The basic functionality works but is very slow when using dplyr
in the following manner:
devtools::install_github("dkahle/ggmap") #needed for v 2.7, not yet on CRAN
library(dplyr)
library(ggmap)
DF %>%
select(ID, full_address) %>%
mutate_geocode(full_address)
I am getting at best 1-3 queries per second, which for a few thousand records will not be fast enough for my use. I would like to use multidplyr to run parallel queries and speed up the process.
I have seen a multidplyr example on SO here but I cannot seem to implement it for my case.
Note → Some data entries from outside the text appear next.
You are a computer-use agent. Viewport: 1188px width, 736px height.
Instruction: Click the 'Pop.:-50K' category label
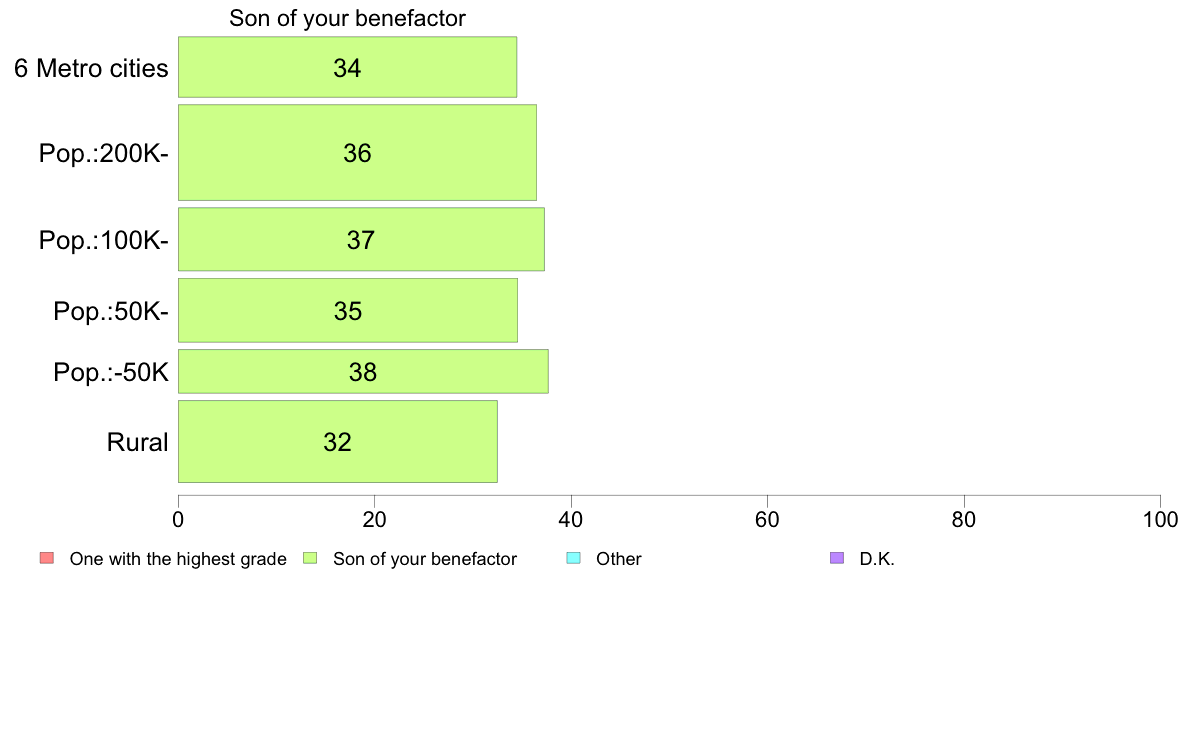pyautogui.click(x=111, y=372)
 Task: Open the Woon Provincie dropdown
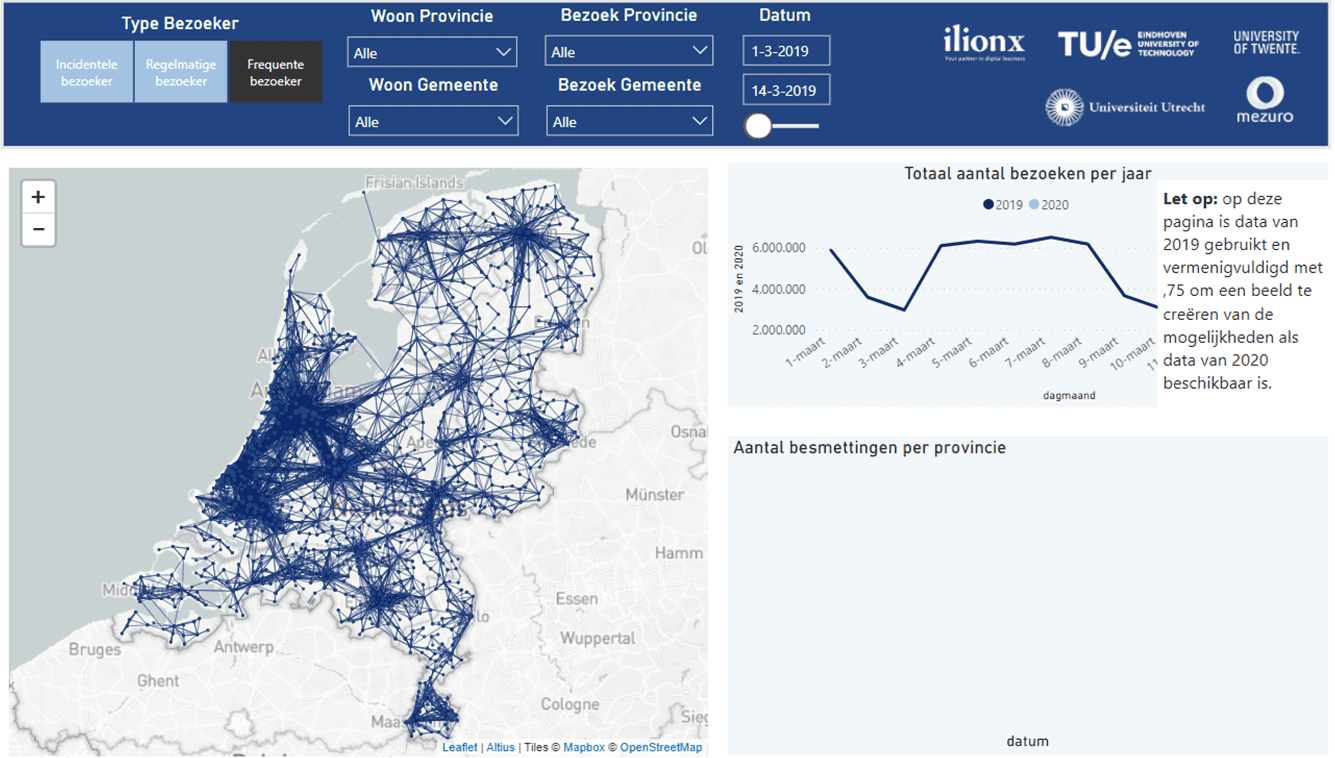(x=432, y=52)
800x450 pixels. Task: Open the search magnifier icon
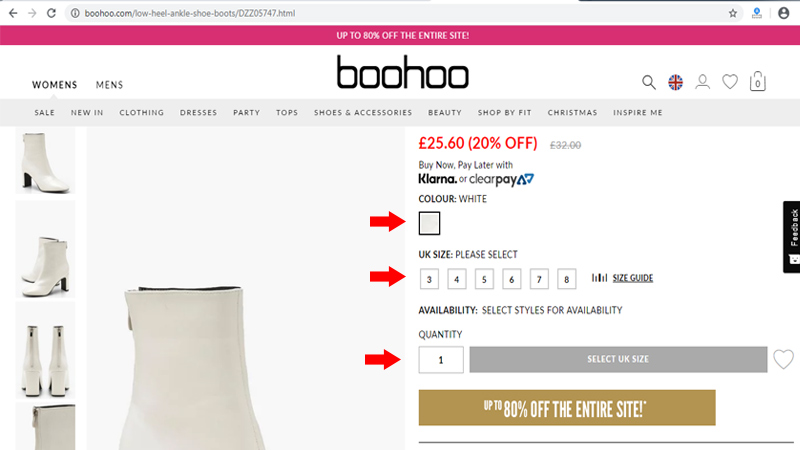(648, 82)
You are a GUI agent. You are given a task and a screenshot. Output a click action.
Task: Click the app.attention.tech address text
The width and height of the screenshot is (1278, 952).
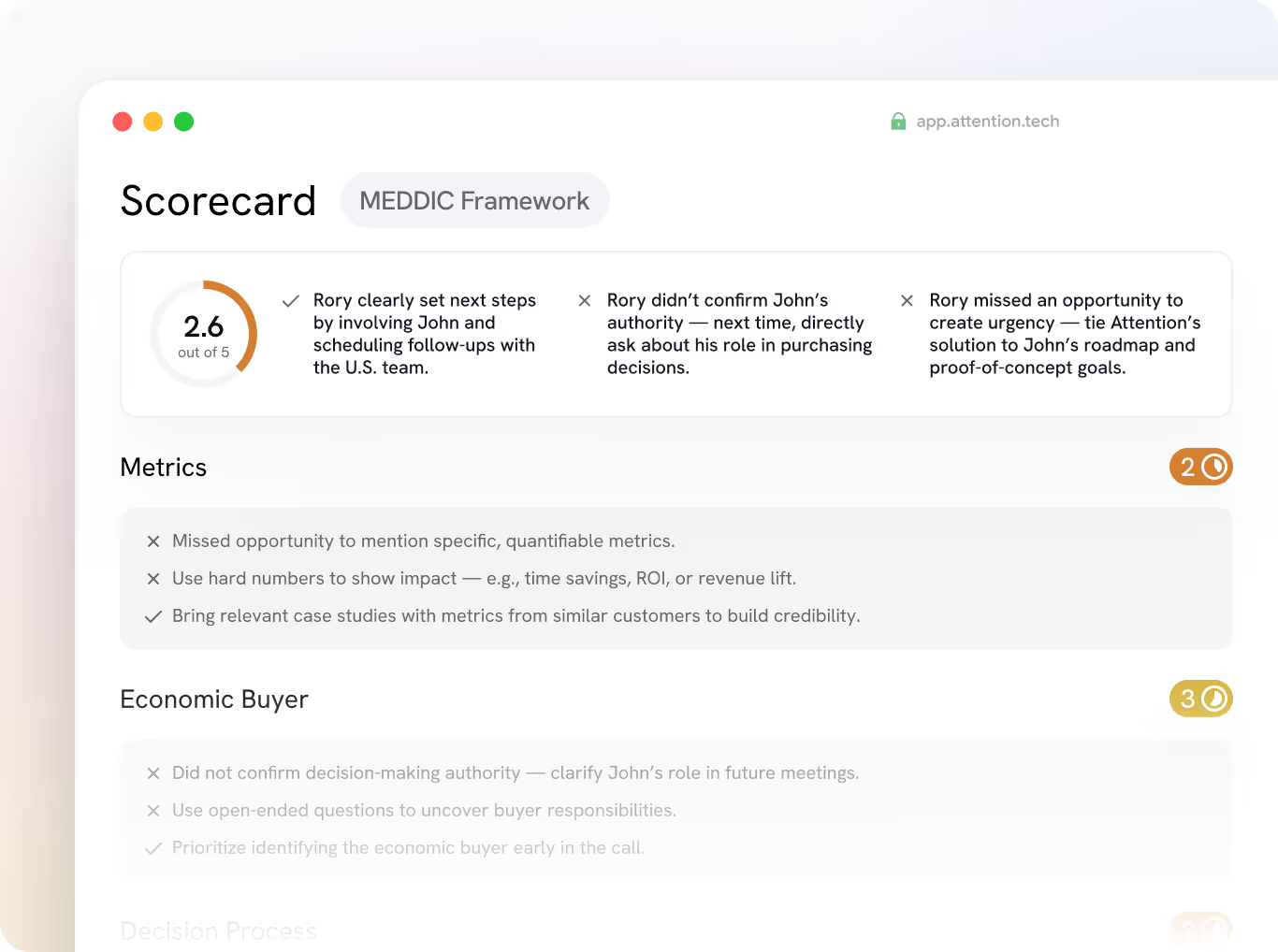(988, 122)
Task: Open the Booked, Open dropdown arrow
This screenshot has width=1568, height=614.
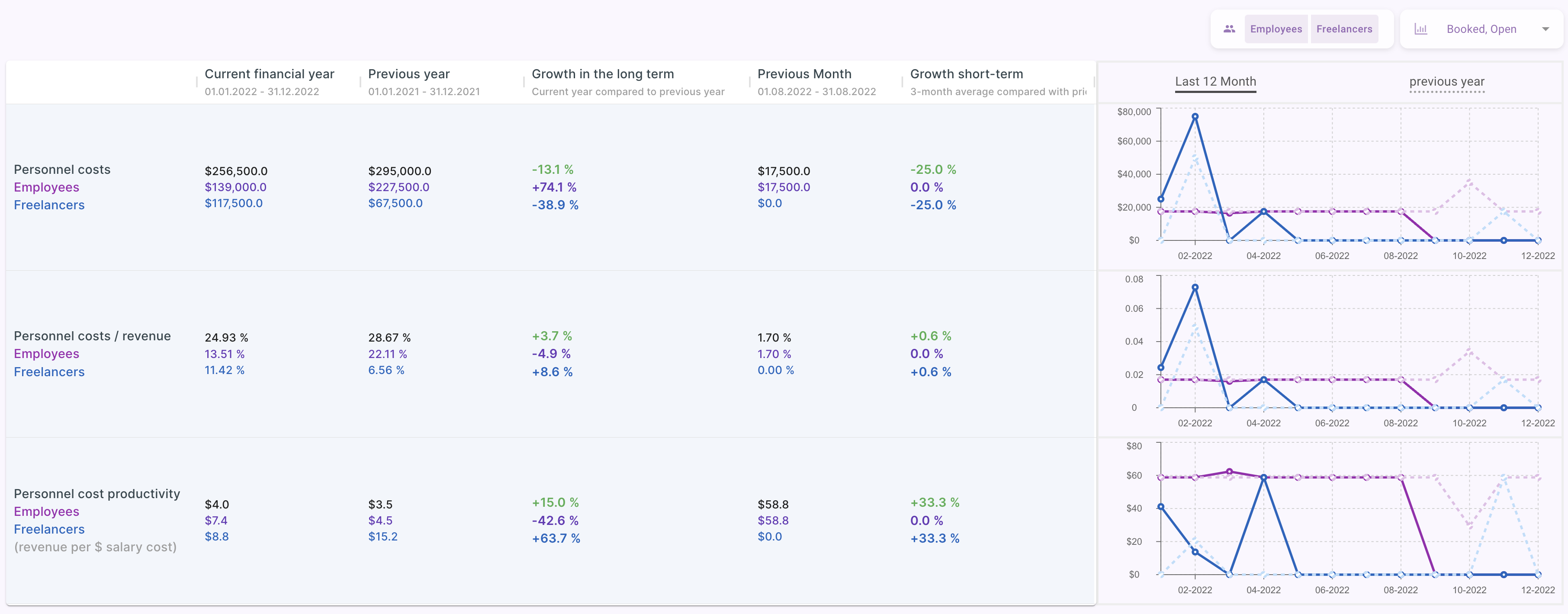Action: tap(1545, 29)
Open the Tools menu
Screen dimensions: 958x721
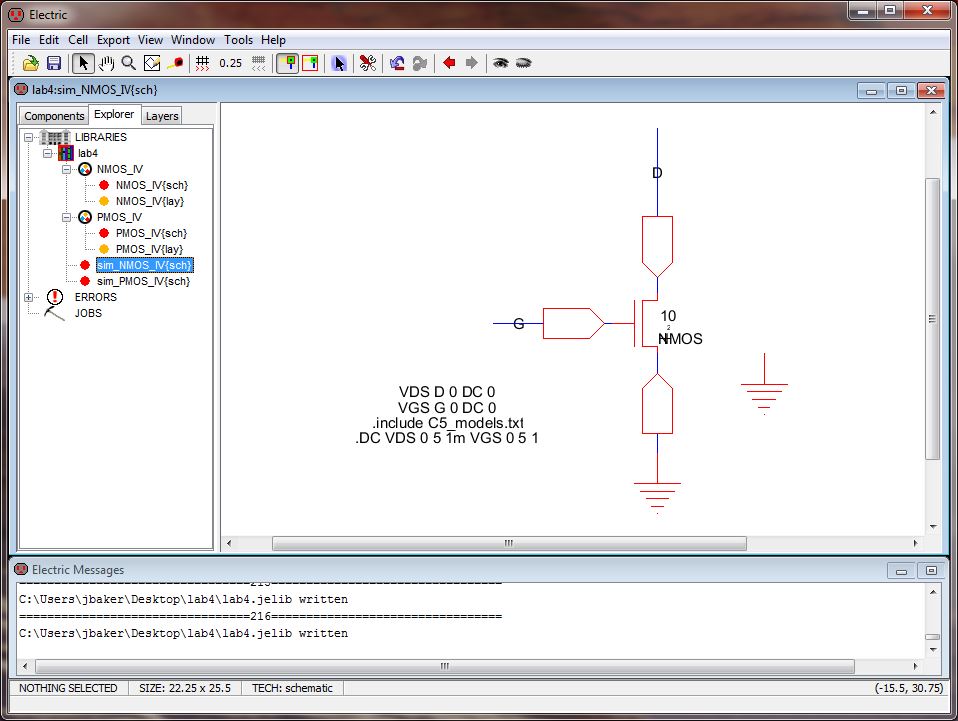[x=238, y=40]
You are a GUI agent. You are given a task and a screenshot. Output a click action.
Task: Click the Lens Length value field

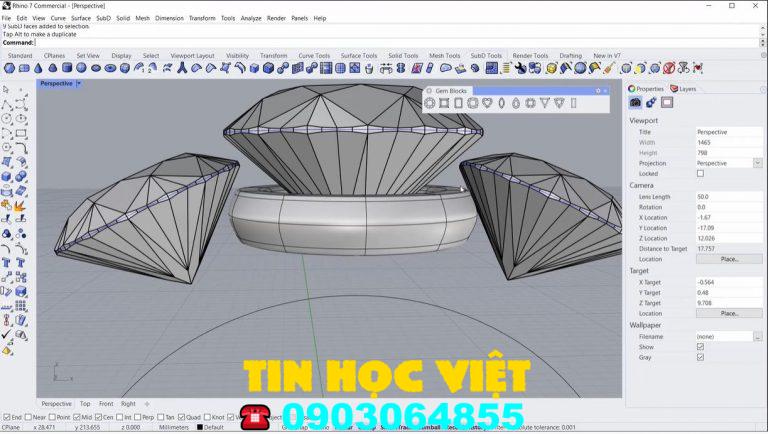click(728, 197)
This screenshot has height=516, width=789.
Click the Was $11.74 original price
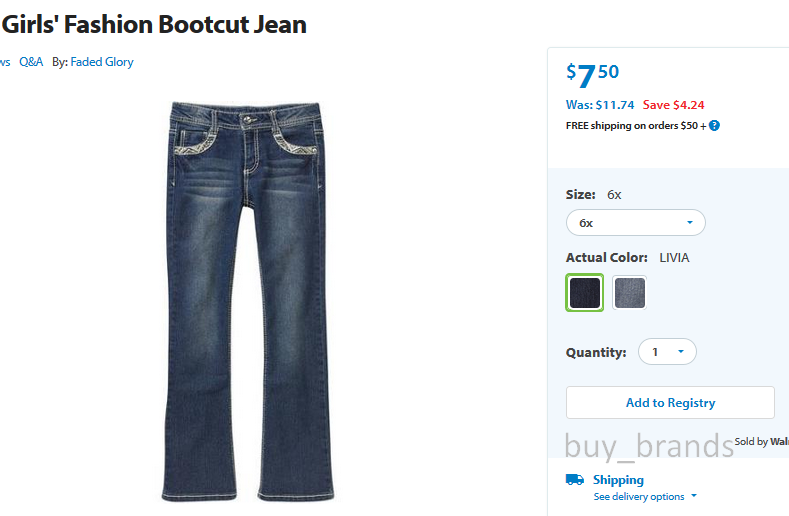point(600,105)
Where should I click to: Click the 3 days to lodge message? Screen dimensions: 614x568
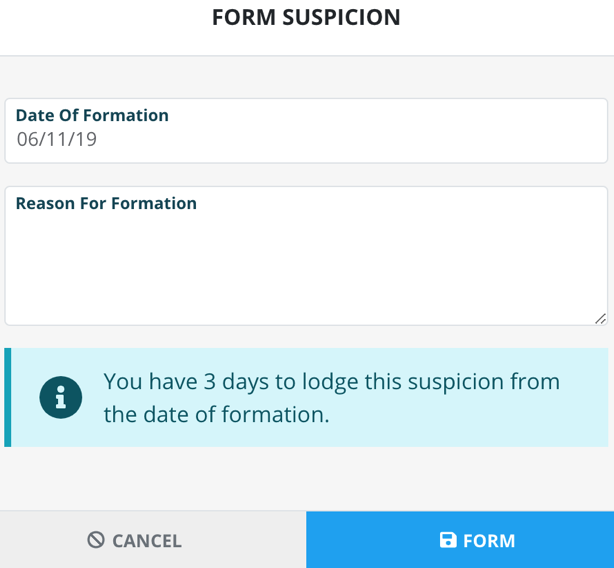331,382
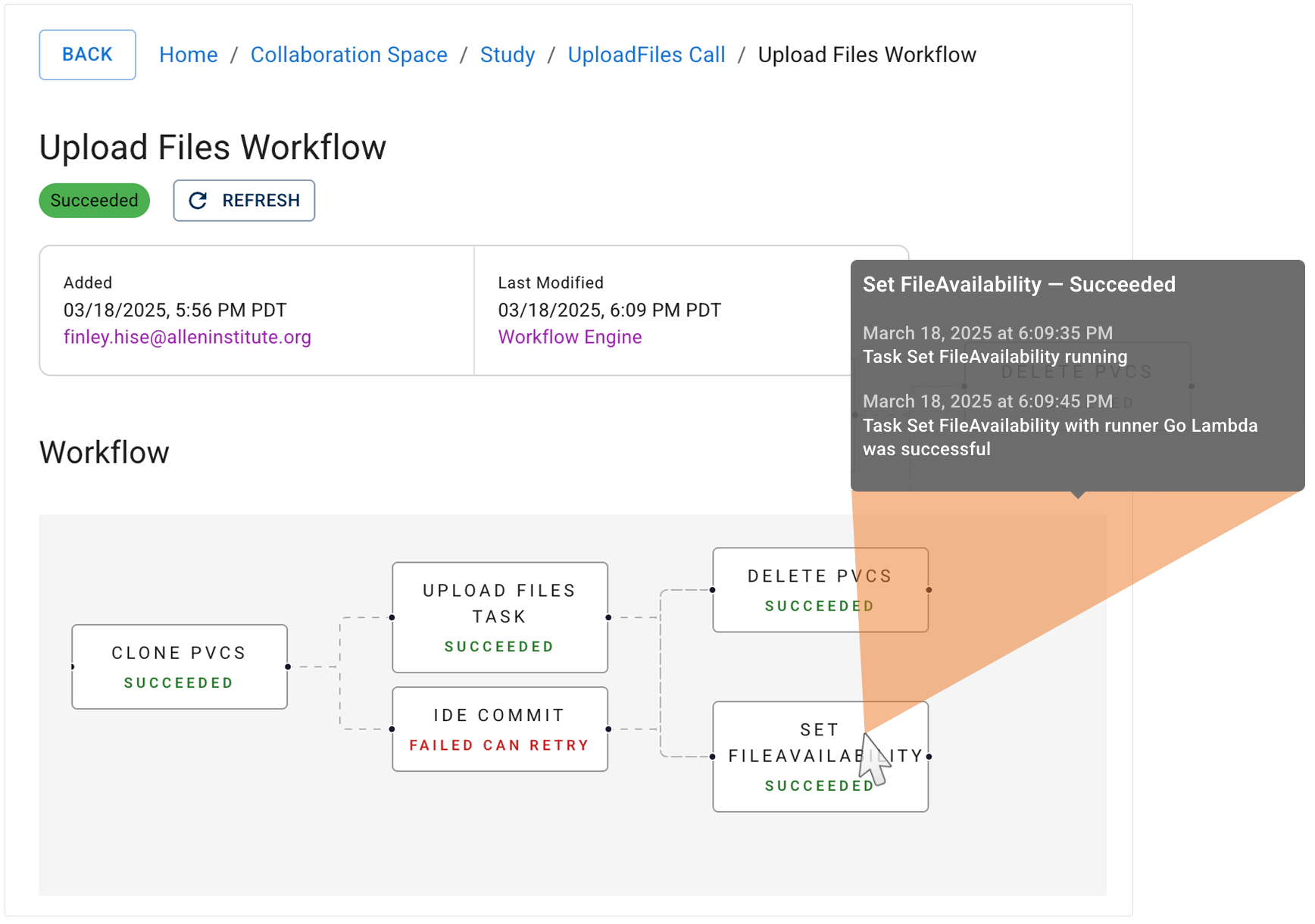The image size is (1315, 924).
Task: Select the Clone PVCs workflow node
Action: [179, 666]
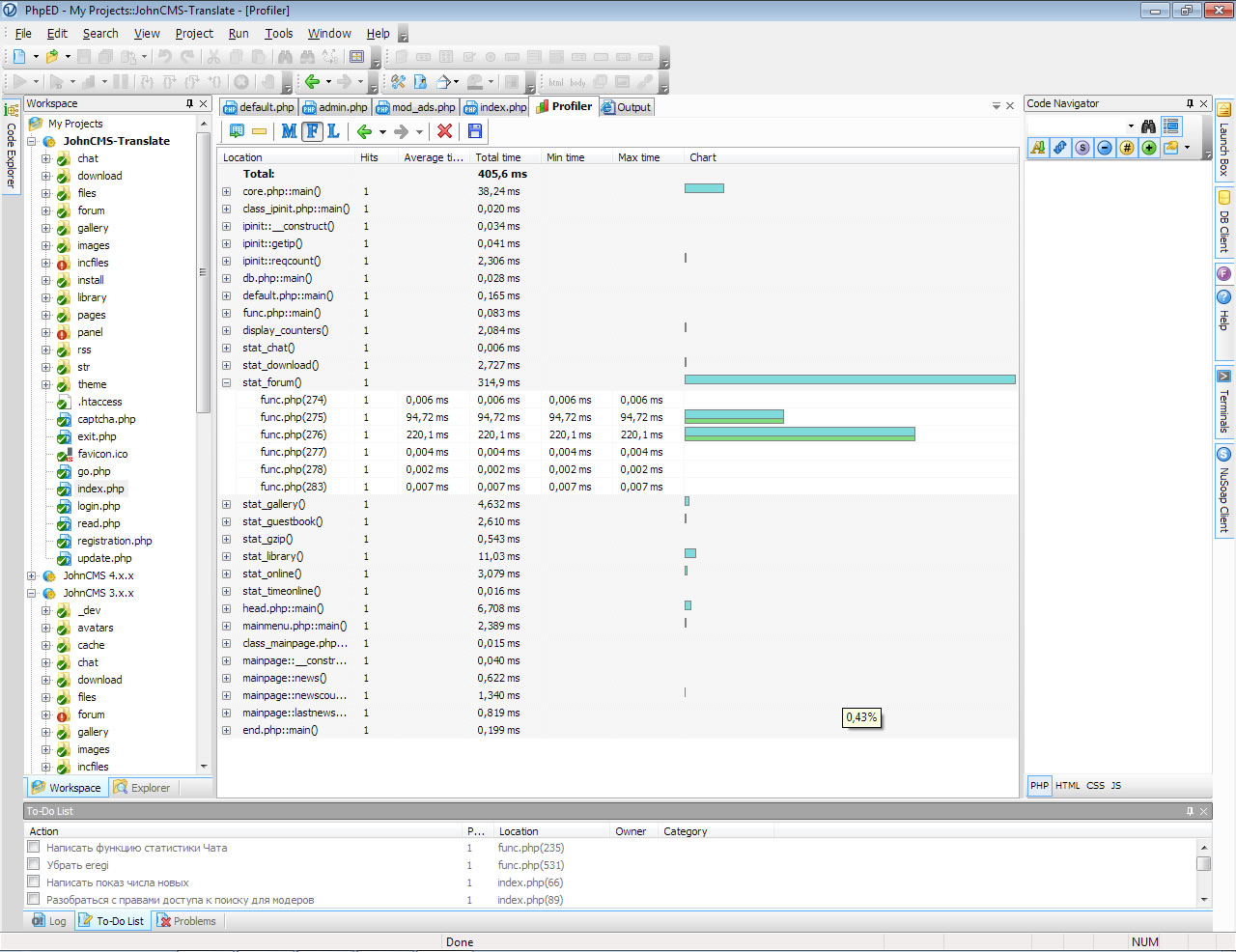Click the green plus icon in Code Navigator
The width and height of the screenshot is (1236, 952).
coord(1149,148)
The solution I imagine could use multidplyr::partition()
and either use:
- the
ggmap::mutate_geocode()
function; or - the
ggmap::geocode()
function which returns a pair of columns (longitude and latitude) together withdplyr::do()
function.
Based on the SO example linked above, I believe the code could look something like this:
library(dplyr)
library(ggmap)
devtools::install_github("hadley/multidplyr")
library(multidplyr)
DF$split <- 1:4 # the column by which data will be split across 4 threads
# For solution (1)
DF %>%
select(ID, full_address) %>%
partition(split) %>%
mutate_geocode(full_address)
# For solution (2)
DF %>%
select(ID, full_address) %>%
partition(split) %>%
do(
{ggmap::geo_code(full_address)}
)
Can anyone help me get this in the correct shape? Any recommendations to make this even faster?